| Exercise directions |
Please reproduce all of the data below line for line, with no changes.

| Listing |
# # # # #

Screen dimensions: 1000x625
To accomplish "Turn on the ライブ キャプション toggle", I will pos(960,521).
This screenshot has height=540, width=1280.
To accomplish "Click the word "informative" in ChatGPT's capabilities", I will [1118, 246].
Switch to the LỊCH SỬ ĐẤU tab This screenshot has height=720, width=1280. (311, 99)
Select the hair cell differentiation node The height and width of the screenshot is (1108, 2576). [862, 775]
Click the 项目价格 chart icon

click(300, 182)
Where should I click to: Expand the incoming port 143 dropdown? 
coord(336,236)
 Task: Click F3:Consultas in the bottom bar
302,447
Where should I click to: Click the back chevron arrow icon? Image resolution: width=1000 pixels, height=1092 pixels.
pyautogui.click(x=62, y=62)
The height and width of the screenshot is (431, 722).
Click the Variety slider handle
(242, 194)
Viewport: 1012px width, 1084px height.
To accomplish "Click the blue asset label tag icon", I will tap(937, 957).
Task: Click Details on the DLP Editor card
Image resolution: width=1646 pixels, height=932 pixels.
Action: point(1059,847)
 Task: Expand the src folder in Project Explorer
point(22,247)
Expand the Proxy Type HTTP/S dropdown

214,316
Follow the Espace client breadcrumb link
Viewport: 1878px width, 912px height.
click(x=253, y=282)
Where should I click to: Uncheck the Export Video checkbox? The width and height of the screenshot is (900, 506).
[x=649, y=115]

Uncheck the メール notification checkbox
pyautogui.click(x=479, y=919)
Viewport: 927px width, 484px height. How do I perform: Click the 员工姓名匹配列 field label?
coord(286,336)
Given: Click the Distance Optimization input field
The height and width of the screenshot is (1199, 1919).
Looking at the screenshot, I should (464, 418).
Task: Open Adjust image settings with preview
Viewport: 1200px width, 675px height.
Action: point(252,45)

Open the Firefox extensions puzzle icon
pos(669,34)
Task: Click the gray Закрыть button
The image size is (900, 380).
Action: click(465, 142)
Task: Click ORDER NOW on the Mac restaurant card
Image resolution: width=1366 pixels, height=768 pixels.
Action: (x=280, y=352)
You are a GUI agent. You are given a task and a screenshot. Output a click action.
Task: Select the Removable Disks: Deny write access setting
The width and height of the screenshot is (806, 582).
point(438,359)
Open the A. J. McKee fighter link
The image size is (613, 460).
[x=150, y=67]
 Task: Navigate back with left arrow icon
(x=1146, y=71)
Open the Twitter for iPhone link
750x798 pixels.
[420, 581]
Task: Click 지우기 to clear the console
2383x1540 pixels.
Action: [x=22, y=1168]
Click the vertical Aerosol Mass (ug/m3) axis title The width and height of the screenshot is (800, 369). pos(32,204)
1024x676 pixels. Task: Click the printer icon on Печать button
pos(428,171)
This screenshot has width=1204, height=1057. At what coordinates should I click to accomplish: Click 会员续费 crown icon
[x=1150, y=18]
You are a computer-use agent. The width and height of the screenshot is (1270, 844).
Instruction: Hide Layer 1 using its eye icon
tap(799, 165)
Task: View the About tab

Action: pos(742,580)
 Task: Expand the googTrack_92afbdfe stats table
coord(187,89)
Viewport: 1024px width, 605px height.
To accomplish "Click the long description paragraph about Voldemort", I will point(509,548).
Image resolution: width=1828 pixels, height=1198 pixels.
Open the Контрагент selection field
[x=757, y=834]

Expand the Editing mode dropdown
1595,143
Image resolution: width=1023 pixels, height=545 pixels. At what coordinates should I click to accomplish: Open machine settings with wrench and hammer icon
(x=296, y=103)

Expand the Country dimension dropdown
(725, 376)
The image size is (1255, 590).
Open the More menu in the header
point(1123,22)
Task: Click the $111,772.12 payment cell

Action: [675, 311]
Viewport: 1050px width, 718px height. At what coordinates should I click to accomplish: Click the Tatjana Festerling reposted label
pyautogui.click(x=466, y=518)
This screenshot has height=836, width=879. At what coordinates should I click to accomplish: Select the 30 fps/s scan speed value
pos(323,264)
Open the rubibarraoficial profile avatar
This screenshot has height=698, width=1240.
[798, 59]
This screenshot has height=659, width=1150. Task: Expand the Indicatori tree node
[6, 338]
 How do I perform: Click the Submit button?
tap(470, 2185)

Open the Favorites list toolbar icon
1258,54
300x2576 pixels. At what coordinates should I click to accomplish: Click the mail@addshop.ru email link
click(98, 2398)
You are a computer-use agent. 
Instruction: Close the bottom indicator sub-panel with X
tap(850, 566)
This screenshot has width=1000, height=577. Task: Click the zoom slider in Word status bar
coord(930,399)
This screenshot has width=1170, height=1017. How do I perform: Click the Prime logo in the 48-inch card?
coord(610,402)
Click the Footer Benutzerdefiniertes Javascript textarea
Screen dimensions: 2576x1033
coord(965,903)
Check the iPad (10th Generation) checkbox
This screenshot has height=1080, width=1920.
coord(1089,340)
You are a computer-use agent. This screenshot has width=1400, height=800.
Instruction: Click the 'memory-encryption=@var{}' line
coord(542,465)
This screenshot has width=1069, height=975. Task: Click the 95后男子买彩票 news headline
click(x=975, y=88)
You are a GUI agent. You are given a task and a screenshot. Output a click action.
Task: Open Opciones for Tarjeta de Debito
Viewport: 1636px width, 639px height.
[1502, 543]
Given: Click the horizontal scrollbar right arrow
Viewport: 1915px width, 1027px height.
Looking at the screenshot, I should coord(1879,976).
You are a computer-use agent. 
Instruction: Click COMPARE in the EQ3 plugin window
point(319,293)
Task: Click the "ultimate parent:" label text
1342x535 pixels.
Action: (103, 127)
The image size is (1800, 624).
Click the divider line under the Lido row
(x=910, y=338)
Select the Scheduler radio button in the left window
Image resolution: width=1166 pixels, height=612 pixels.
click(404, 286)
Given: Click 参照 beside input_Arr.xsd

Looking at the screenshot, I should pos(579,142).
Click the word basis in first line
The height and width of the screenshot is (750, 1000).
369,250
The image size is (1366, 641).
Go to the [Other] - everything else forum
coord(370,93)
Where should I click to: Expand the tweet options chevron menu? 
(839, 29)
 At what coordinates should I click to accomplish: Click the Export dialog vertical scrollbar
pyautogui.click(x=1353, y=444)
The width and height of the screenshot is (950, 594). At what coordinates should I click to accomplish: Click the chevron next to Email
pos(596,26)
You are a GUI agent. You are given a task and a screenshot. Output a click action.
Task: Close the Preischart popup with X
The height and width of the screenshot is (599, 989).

# # # # #

| Solution for this task |
Screen dimensions: 1000x625
To accomplish "Turn on the ライブ キャプション toggle", I will pos(960,521).
This screenshot has height=540, width=1280.
To accomplish "Click the word "informative" in ChatGPT's capabilities", I will [1118, 246].
Switch to the LỊCH SỬ ĐẤU tab This screenshot has height=720, width=1280. (311, 99)
Select the hair cell differentiation node The height and width of the screenshot is (1108, 2576). [862, 775]
Click the 项目价格 chart icon

click(300, 182)
Where should I click to: Expand the incoming port 143 dropdown? 
coord(336,236)
 Task: Click F3:Consultas in the bottom bar
302,447
Where should I click to: Click the back chevron arrow icon? Image resolution: width=1000 pixels, height=1092 pixels.
pyautogui.click(x=62, y=62)
The height and width of the screenshot is (431, 722).
Click the Variety slider handle
(242, 194)
Viewport: 1012px width, 1084px height.
To accomplish "Click the blue asset label tag icon", I will tap(937, 957).
Task: Click Details on the DLP Editor card
Image resolution: width=1646 pixels, height=932 pixels.
Action: point(1059,847)
 Task: Expand the src folder in Project Explorer
point(22,247)
Expand the Proxy Type HTTP/S dropdown

214,316
Follow the Espace client breadcrumb link
Viewport: 1878px width, 912px height.
click(x=253, y=282)
Where should I click to: Uncheck the Export Video checkbox? The width and height of the screenshot is (900, 506).
[x=649, y=115]

Uncheck the メール notification checkbox
pyautogui.click(x=479, y=919)
Viewport: 927px width, 484px height. How do I perform: Click the 员工姓名匹配列 field label?
coord(286,336)
Given: Click the Distance Optimization input field
The height and width of the screenshot is (1199, 1919).
Looking at the screenshot, I should (464, 418).
Task: Open Adjust image settings with preview
Viewport: 1200px width, 675px height.
Action: point(252,45)

Open the Firefox extensions puzzle icon
pos(669,34)
Task: Click the gray Закрыть button
The image size is (900, 380).
Action: click(465, 142)
Task: Click ORDER NOW on the Mac restaurant card
Image resolution: width=1366 pixels, height=768 pixels.
Action: (x=280, y=352)
You are a GUI agent. You are given a task and a screenshot. Output a click action.
Task: Select the Removable Disks: Deny write access setting
The width and height of the screenshot is (806, 582).
point(438,359)
Open the A. J. McKee fighter link
The image size is (613, 460).
[x=150, y=67]
 Task: Navigate back with left arrow icon
(x=1146, y=71)
Open the Twitter for iPhone link
750x798 pixels.
[420, 581]
Task: Click 지우기 to clear the console
2383x1540 pixels.
Action: [x=22, y=1168]
Click the vertical Aerosol Mass (ug/m3) axis title The width and height of the screenshot is (800, 369). pos(32,204)
1024x676 pixels. Task: Click the printer icon on Печать button
pos(428,171)
This screenshot has width=1204, height=1057. At what coordinates should I click to accomplish: Click 会员续费 crown icon
[x=1150, y=18]
You are a computer-use agent. The width and height of the screenshot is (1270, 844).
Instruction: Hide Layer 1 using its eye icon
tap(799, 165)
Task: View the About tab

Action: pos(742,580)
 Task: Expand the googTrack_92afbdfe stats table
coord(187,89)
Viewport: 1024px width, 605px height.
To accomplish "Click the long description paragraph about Voldemort", I will point(509,548).
Image resolution: width=1828 pixels, height=1198 pixels.
Open the Контрагент selection field
[x=757, y=834]

Expand the Editing mode dropdown
1595,143
Image resolution: width=1023 pixels, height=545 pixels. At what coordinates should I click to accomplish: Open machine settings with wrench and hammer icon
(x=296, y=103)

Expand the Country dimension dropdown
(725, 376)
The image size is (1255, 590).
Open the More menu in the header
point(1123,22)
Task: Click the $111,772.12 payment cell

Action: [675, 311]
Viewport: 1050px width, 718px height. At what coordinates should I click to accomplish: Click the Tatjana Festerling reposted label
pyautogui.click(x=466, y=518)
This screenshot has height=836, width=879. At what coordinates should I click to accomplish: Select the 30 fps/s scan speed value
pos(323,264)
Open the rubibarraoficial profile avatar
This screenshot has height=698, width=1240.
[798, 59]
This screenshot has height=659, width=1150. Task: Expand the Indicatori tree node
[6, 338]
 How do I perform: Click the Submit button?
tap(470, 2185)

Open the Favorites list toolbar icon
1258,54
300x2576 pixels. At what coordinates should I click to accomplish: Click the mail@addshop.ru email link
click(98, 2398)
You are a computer-use agent. 
Instruction: Close the bottom indicator sub-panel with X
tap(850, 566)
This screenshot has width=1000, height=577. Task: Click the zoom slider in Word status bar
coord(930,399)
This screenshot has width=1170, height=1017. How do I perform: Click the Prime logo in the 48-inch card?
coord(610,402)
Click the Footer Benutzerdefiniertes Javascript textarea
Screen dimensions: 2576x1033
coord(965,903)
Check the iPad (10th Generation) checkbox
This screenshot has height=1080, width=1920.
coord(1089,340)
You are a computer-use agent. This screenshot has width=1400, height=800.
Instruction: Click the 'memory-encryption=@var{}' line
coord(542,465)
This screenshot has width=1069, height=975. Task: Click the 95后男子买彩票 news headline
click(x=975, y=88)
You are a GUI agent. You are given a task and a screenshot. Output a click action.
Task: Open Opciones for Tarjeta de Debito
Viewport: 1636px width, 639px height.
[1502, 543]
Given: Click the horizontal scrollbar right arrow
Viewport: 1915px width, 1027px height.
Looking at the screenshot, I should coord(1879,976).
You are a computer-use agent. 
Instruction: Click COMPARE in the EQ3 plugin window
point(319,293)
Task: Click the "ultimate parent:" label text
1342x535 pixels.
Action: (103, 127)
The image size is (1800, 624).
Click the divider line under the Lido row
(x=910, y=338)
Select the Scheduler radio button in the left window
Image resolution: width=1166 pixels, height=612 pixels.
click(404, 286)
Given: Click 参照 beside input_Arr.xsd

Looking at the screenshot, I should pos(579,142).
Click the word basis in first line
The height and width of the screenshot is (750, 1000).
369,250
The image size is (1366, 641).
Go to the [Other] - everything else forum
coord(370,93)
Where should I click to: Expand the tweet options chevron menu? 
(839, 29)
 At what coordinates should I click to accomplish: Click the Export dialog vertical scrollbar
pyautogui.click(x=1353, y=444)
The width and height of the screenshot is (950, 594). At what coordinates should I click to accomplish: Click the chevron next to Email
pos(596,26)
You are a GUI agent. You are given a task and a screenshot. Output a click action.
Task: Close the Preischart popup with X
The height and width of the screenshot is (599, 989).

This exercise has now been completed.